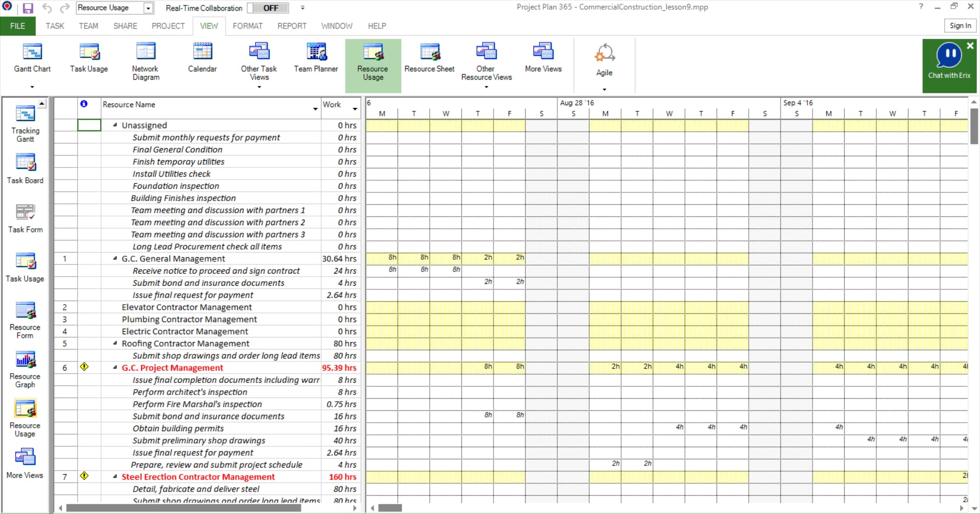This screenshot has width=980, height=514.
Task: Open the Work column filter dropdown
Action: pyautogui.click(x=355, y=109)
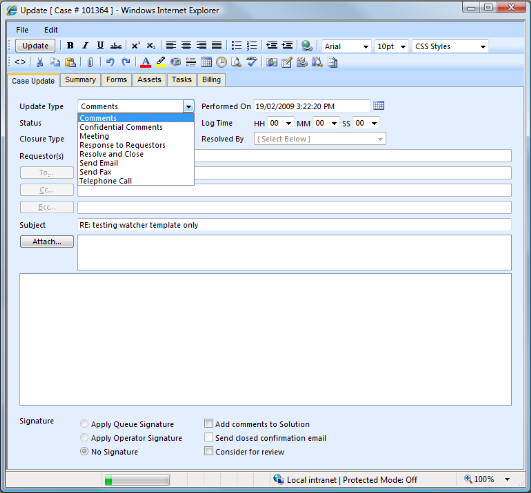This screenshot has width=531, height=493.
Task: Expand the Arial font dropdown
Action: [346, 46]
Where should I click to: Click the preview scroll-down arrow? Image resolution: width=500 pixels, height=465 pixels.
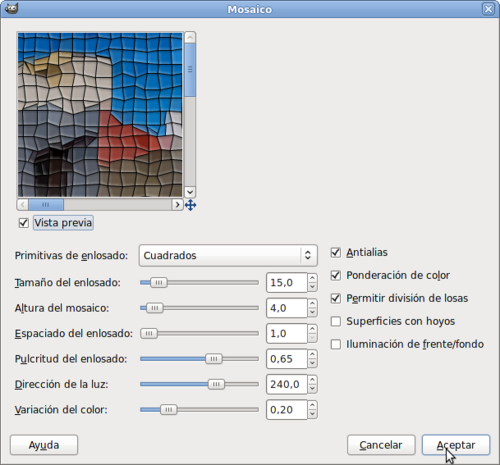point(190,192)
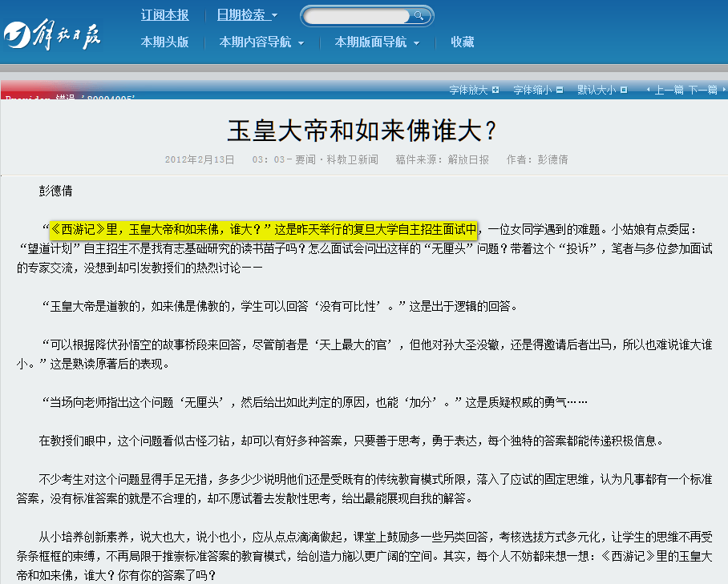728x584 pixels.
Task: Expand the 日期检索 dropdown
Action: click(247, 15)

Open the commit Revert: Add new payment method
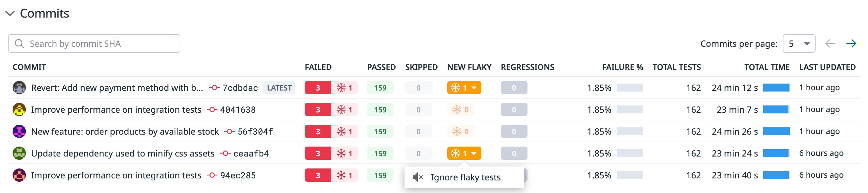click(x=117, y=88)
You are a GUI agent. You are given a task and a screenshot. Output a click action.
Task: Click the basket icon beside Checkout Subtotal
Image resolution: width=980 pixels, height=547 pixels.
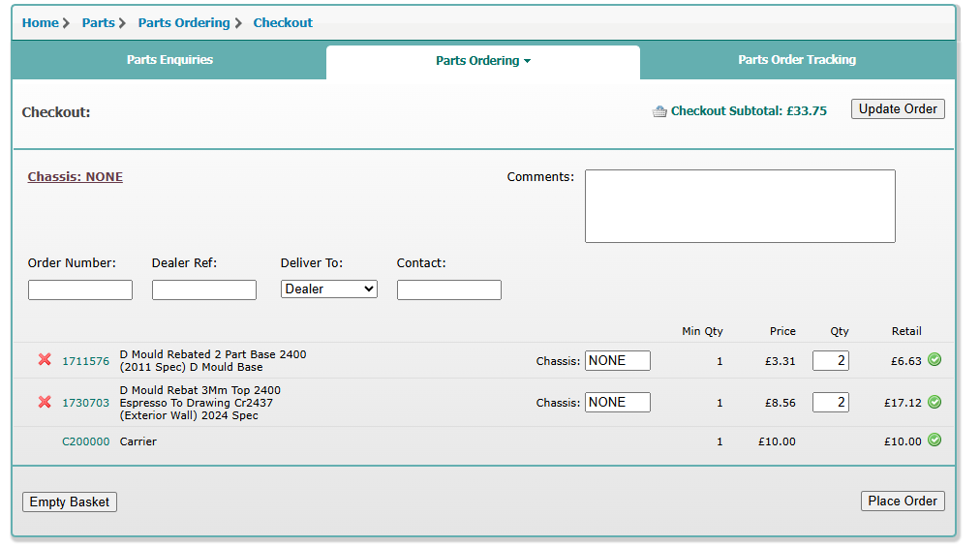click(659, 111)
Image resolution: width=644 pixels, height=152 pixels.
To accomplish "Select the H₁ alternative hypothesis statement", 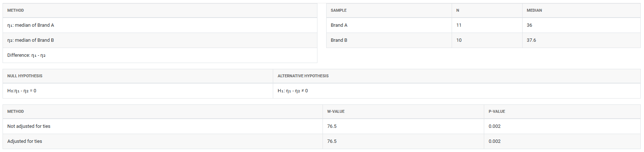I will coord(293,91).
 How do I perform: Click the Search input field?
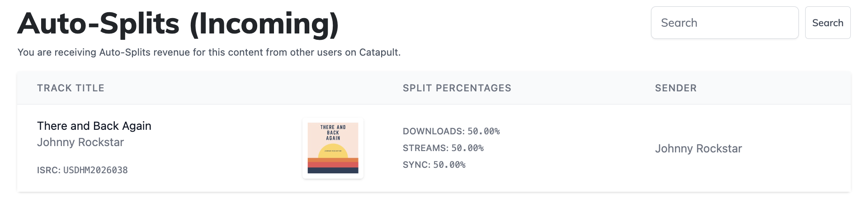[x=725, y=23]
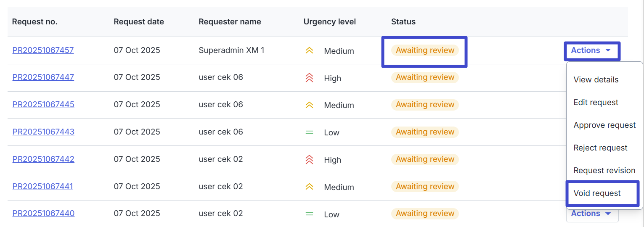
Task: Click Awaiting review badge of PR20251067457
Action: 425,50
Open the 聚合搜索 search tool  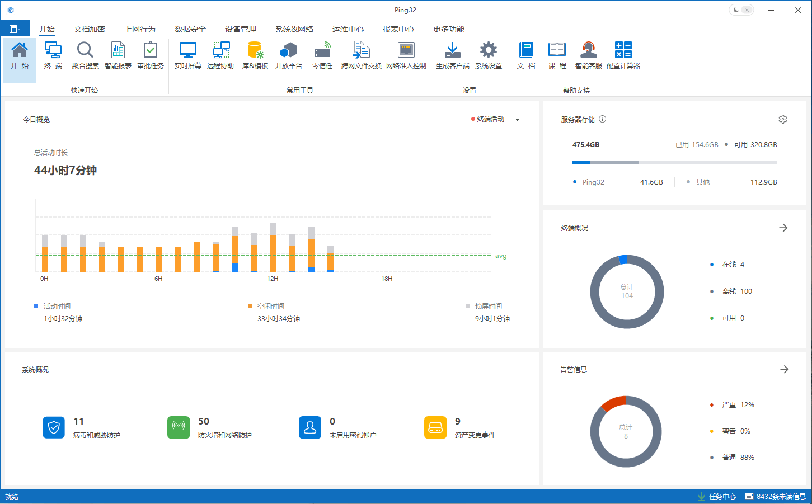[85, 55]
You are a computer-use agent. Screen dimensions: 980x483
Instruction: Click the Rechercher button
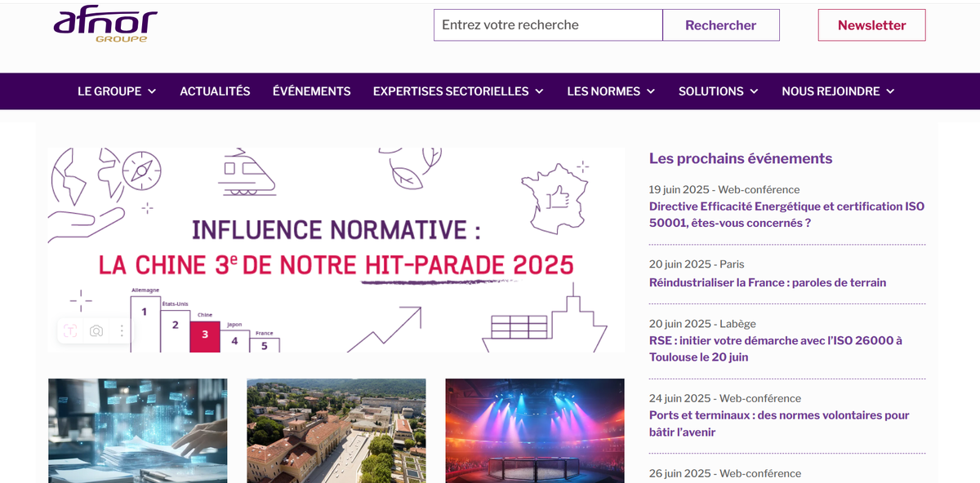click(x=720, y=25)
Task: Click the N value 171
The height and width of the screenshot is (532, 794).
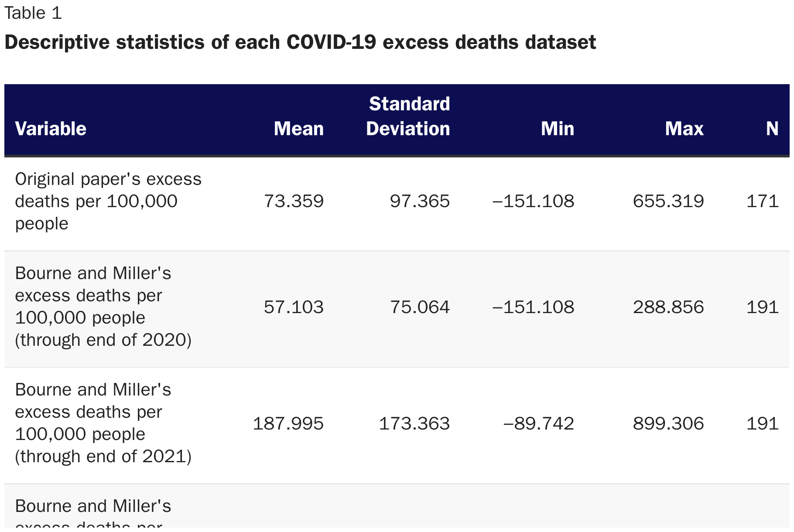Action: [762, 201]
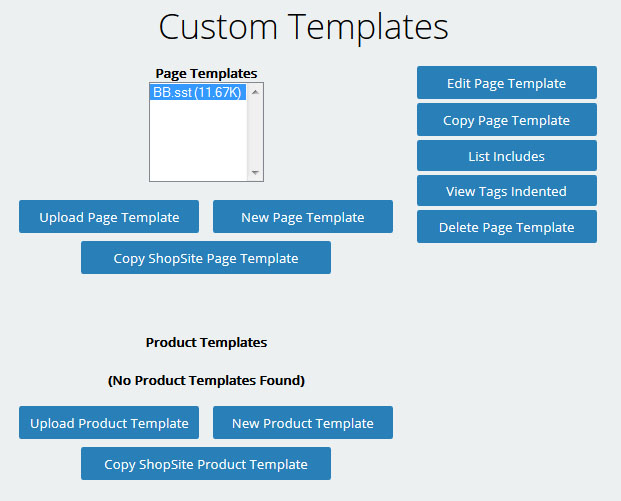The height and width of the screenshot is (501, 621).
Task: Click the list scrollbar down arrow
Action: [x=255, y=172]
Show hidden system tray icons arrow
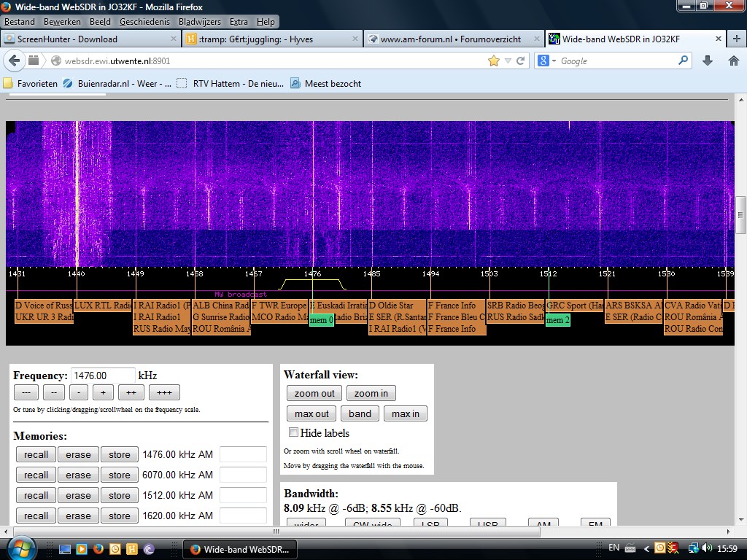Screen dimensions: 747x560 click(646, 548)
..........
## WHAT THIS TASK INVOLVES
The answer must be the exact lines from the line with "The height and width of the screenshot is (532, 794)." to the final line of the data, both ends included, with no pictures.

## OUTPUT BELOW
The height and width of the screenshot is (532, 794).
Action: [762, 201]
The height and width of the screenshot is (501, 621).
Task: Click the list scrollbar down arrow
Action: [x=255, y=172]
Show hidden system tray icons arrow
Screen dimensions: 747x560 click(646, 548)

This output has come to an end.